Imhotep quería hipnotizarme, claro. Pero aguanté la mirada, se la devolví y susurré:
—¡Y yo quiero que bailes breakdance!
—No tengo ni idea de qué significa eso —replicó, poco impresionado por mi hipnosis, pero muy impresionado porque yo fuera inmune a la suya.
—Eso significa que no podemos hipnotizarnos mutuamente —le expliqué.
Me soltó y preguntó:
—¿Tienes... los mismos poderes que yo?
—Bueno, yo no puedo transformarme en tormenta de arena.
Imhotep me miró con curiosidad, su ira comenzó a transformarse en un gran interés.
—¿Lo has intentado alguna vez?
—No —contesté insegura.
De pronto, sonrió cordialmente y me propuso:
—¡Pues tienes que probarlo!
Lo miré, luego desvié la mirada hacia el sarcófago de Anck-Su-Namun, y de pronto sentí algo instintivamente: yo podía ser muchísimo más que una simple trotamundos como Cheyenne.
Habían secuestrado a mi hermana, tenía quemaduras de grado infinito en las patas y, aun así, sólo podía pensar en una cosa: en Jacqueline. La echaba tanto de menos. Un sentimiento que antes, en la época en que me remojaba en el váter, jamás habría pensado que me embargaría.
Quería saber a toda costa cómo estaba Jacqueline, si todavía seguía en Viena. Pero, sobre todo, quería estar con ella, y sufría de un modo desorbitado porque no lo estaba. Si eso era amor, ¿quién necesita algo tan insuperable en cuanto a absurdidad? ¿Qué pretendía la evolución? ¿Todo eso con el único fin de la procreación? Seguro que para todos los implicados sería más relajado procrear por división celular.

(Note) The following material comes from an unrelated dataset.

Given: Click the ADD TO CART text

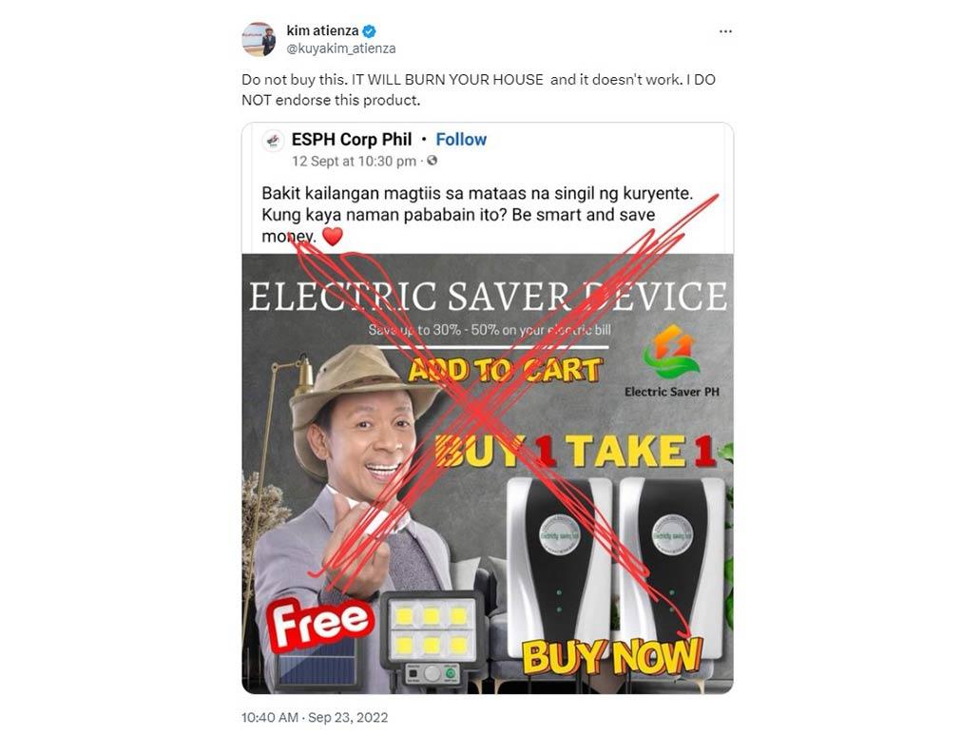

Quería oír a toda costa la voz de Jacqueline, con ese tono ronco que tenía algo de lobo de mar, aunque de uno menos cariñoso que el oso marinero sonámbulo de los cuentos de Petzi. (Mi cuento preferido de la serie fue
El osito Petzi conoce a mamá mero
hasta que Ada, que tenía cuatro años más que yo, me aconsejó que tachara la erre. Y como en aquel entonces yo ya sabía leer y escribir, no pude volver a mirar nunca más con la misma inocencia a la afable mamá mero.)